Where do you go for guidance on a hotel?
Maybe the sturdy AAA or Mobil travel guides that grade lodging based on visits by secret shoppers with detailed checklists. Perhaps you rely on the reputation of a quality brand.
Like so many travelers these days, I like to read opinions of total strangers with no more apparent expertise than myself. I'm talking, of course, about hotel guest reviewers who post on Web sites such as TripAdvisor and IgoUgo.
In the world of corporate spin, there's real value to an unvarnished review that warns of bed bugs, foul odors or rude desk clerks. But too often, conflicting opinions leave you confused. And there's a chance your reviewer is really a manager trying to pump up his property or trash the competition.
A new online review business brought a different approach to the game this summer. Oyster Hotel Reviews hired a team of reporters to go undercover into hotels. They sleep in the beds, order from room service, swim in the pools, hang out in the lobbies and take photos. Lots of photos.
''Hotels are a product you can't see before you buy and can't return it later," said Elie Seidman, Oyster's chief executive.
Oyster reporters don't take freebies or special media rates, and the site doesn't sell hotel rooms. Instead, it generates revenue from travel product advertising and click-throughs to online travel agents.

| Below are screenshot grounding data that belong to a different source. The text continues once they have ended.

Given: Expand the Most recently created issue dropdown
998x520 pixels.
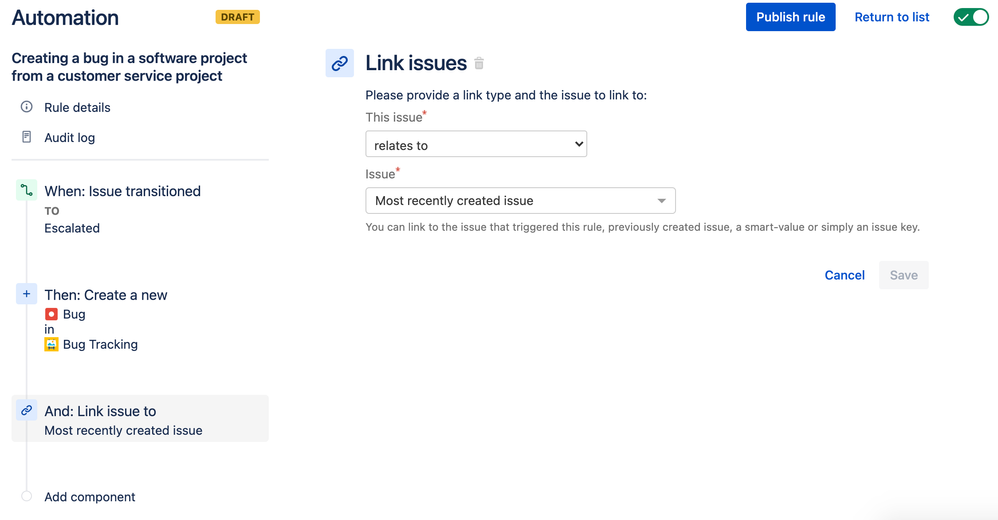Looking at the screenshot, I should [x=520, y=200].
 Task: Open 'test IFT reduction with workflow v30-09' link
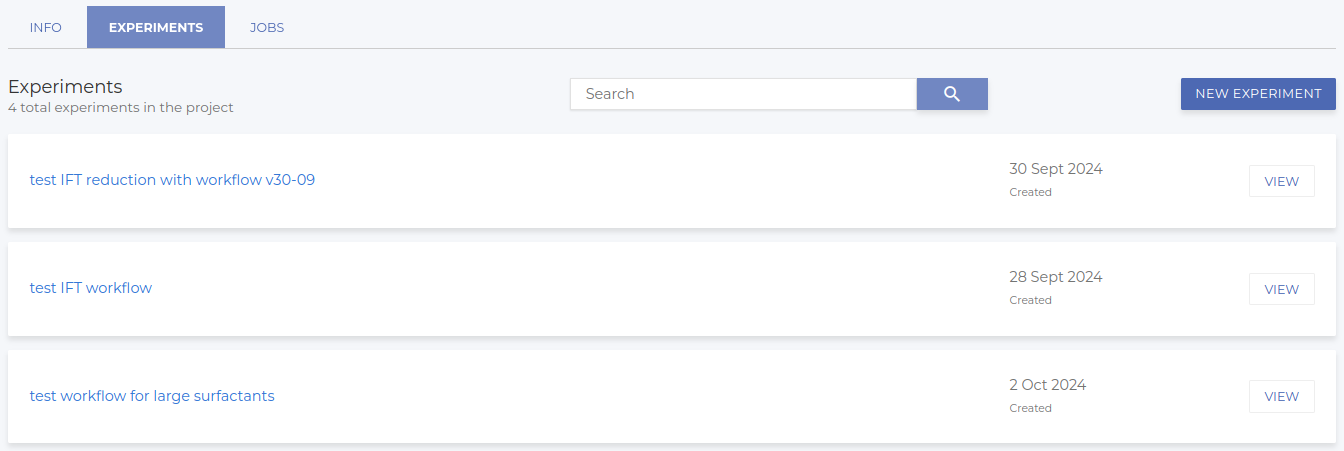point(172,180)
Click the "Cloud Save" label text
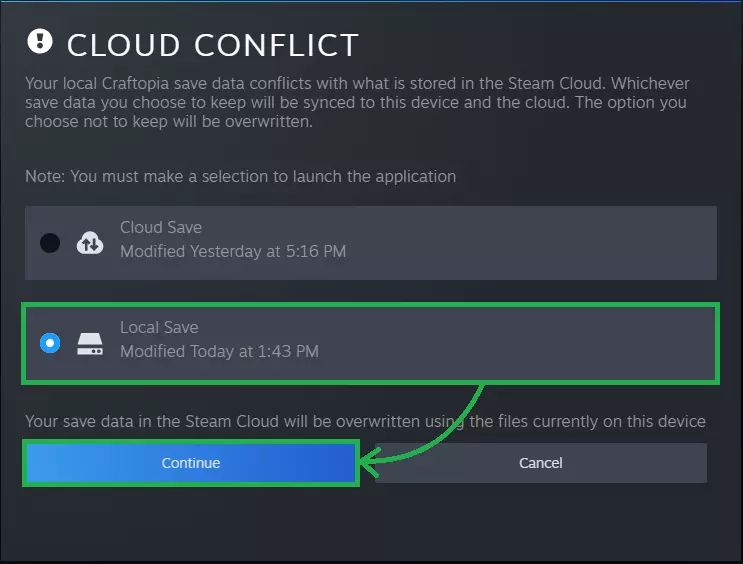The width and height of the screenshot is (743, 564). click(x=160, y=227)
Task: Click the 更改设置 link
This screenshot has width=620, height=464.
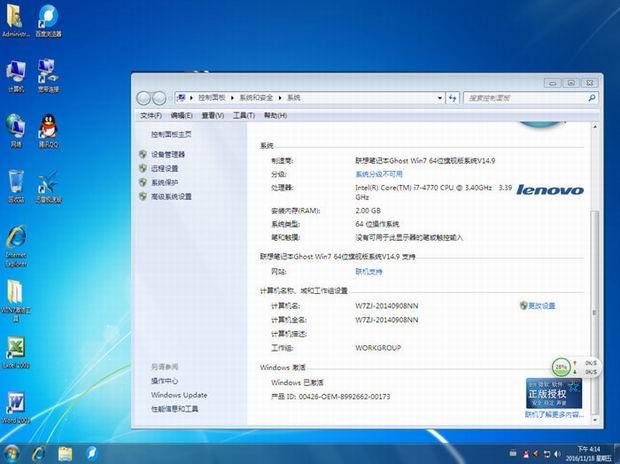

Oyster has more than 700 reviews of leisure hotels and motels in the Caribbean, Miami, New York and Las Vegas. Reporters write 2,000-word reviews, with pro-and-con bullet points and a "bottom line" summary at the top.
A review on the uber-stylish Delano in Miami-Dade's South Beach dissects everything from the service ("not as snobby as the reputation") to the tiny standard-room bathrooms ("you could shower and brush your teeth in the sink at the same time").
The site's "Photo Fakeout" page displays hotel publicity pictures side-by-side with Oyster staff snapshots. A favorite: a hotel's closeup shot of a guy with surfboard in the pool, which the reviewer exposes as an oversized jacuzzi.
Oyster hopes to grow to 5,000 reviews from all major U.S. and Mexican resort destinations (yes, including Tampa Bay) and European capitals by early 2011, Seidman said.
For now, the selection is limited geographically. And with features like "Best Hotels to Go Topless" and "easy, though illegal, access to high-grade marijuana" in Jamaica, Oyster seems largely attuned to the young and affluent.
But then, local knowledge and hotel expertise are Oyster's stock in trade. Reporters spend two to three weeks on trips to their assigned destinations, staying at six to 12 hotels, Seidman said.
"At TripAdvisor, you get 50 individuals to one hotel," he said. "With us, you get one individual to 50 hotels."